Kentucky First-Offense DUI

The fines, jail, and license penalties resulting from a first-offense DUI in Kentucky.

Drivers convicted of a first-offense DUI (driving under the influence) (also sometimes called “DWI”) in Kentucky face a fine, driver’s license suspension, and possible jail time. While the judge can consider many factors in deciding how to sentence a DUI offense, this article addresses the minimum and maximum penalties and consequences for a first DUI in Kentucky.

Criminal Penalties

In Kentucky, a DUI is considered a first offense if the driver has no prior DUI convictions within the last ten years. A first DUI conviction carries the following potential penalties.

Jail time. The judge can order 48 hours to 30 days in jail for a first offense. However, the judge can permit the offender to complete 48 hours to 30 days of community service in lieu of jail.

But a first DUI conviction that involves certain aggravating factors carries a minimum of four days in jail. These aggravating factors include excessive speeding, causing an injury accident, refusing blood alcohol content (BAC) testing, having a passenger under 12 years old, or having a BAC of .15% or greater.

Fines. A person who’s convicted of a first DUI may be required to pay a fine of $200 to $500. (Read about the additional costs associated with a first DUI.)

Treatment. All first offenders must complete a 90-day substance abuse program.

Driver’s License Revocation

In addition to the penalties listed above, the judge will revoke the driver’s license for 30 to 120 days for a first DUI conviction. The driver must show satisfaction of the substance abuse treatment program before license reinstatement. After reinstatement, the driver will also have to install an ignition interlock device (IID) for six months.

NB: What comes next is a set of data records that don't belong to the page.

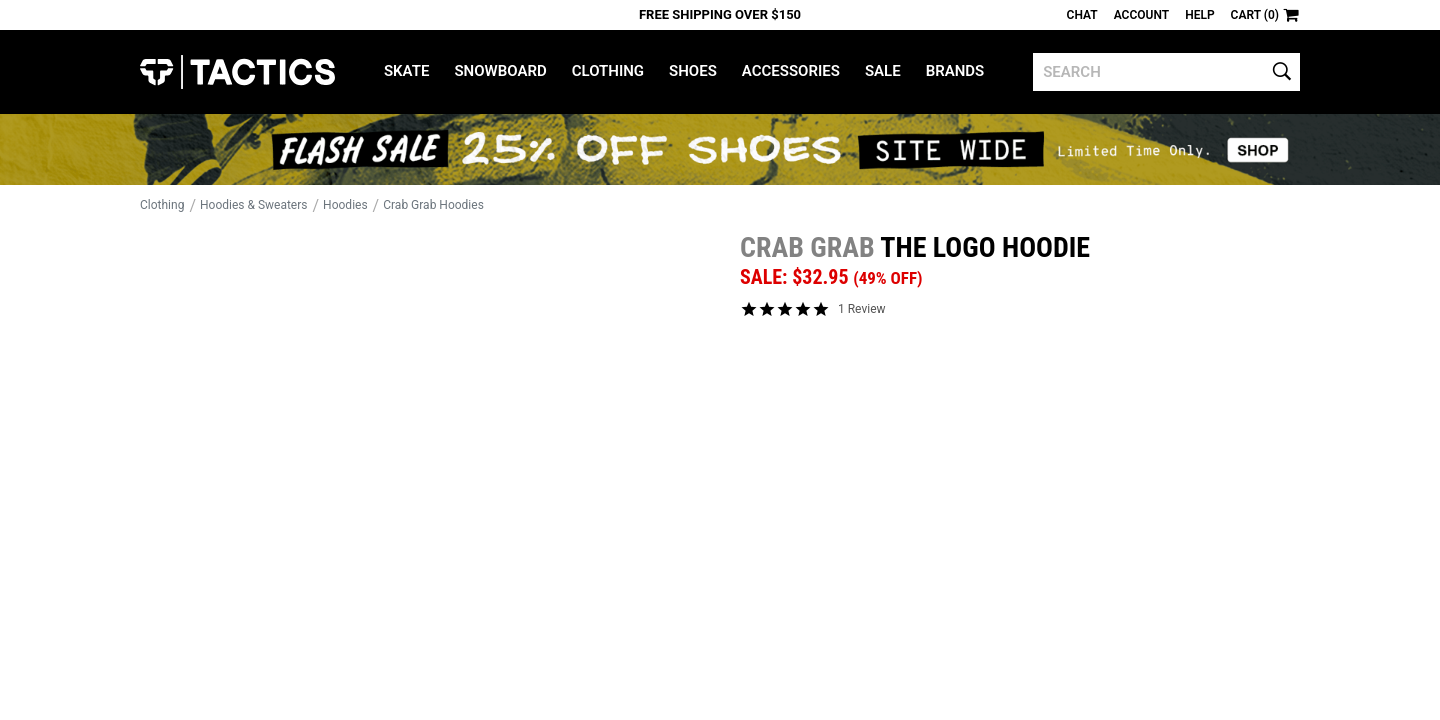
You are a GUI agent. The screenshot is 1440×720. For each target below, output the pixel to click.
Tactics (237, 72)
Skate (406, 71)
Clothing (608, 71)
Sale (883, 71)
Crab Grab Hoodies (433, 205)
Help (1199, 15)
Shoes (693, 71)
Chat (1082, 15)
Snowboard (500, 71)
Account (1141, 15)
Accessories (791, 71)
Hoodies (345, 205)
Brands (955, 71)
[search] (1166, 72)
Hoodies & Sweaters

Hardship license. An offender who can show hardship, treatment enrollment, and an installed IID may be eligible for a hardship license. This temporary restricted license allows the driver to operate a vehicle for work, school, or treatment purposes during the license revocation period.

Negotiations

Unless the driver refused a breath or blood test, prosecutors are permitted to amend DUI charges. So, it may be possible to reduce or eliminate some penalties through plea bargaining.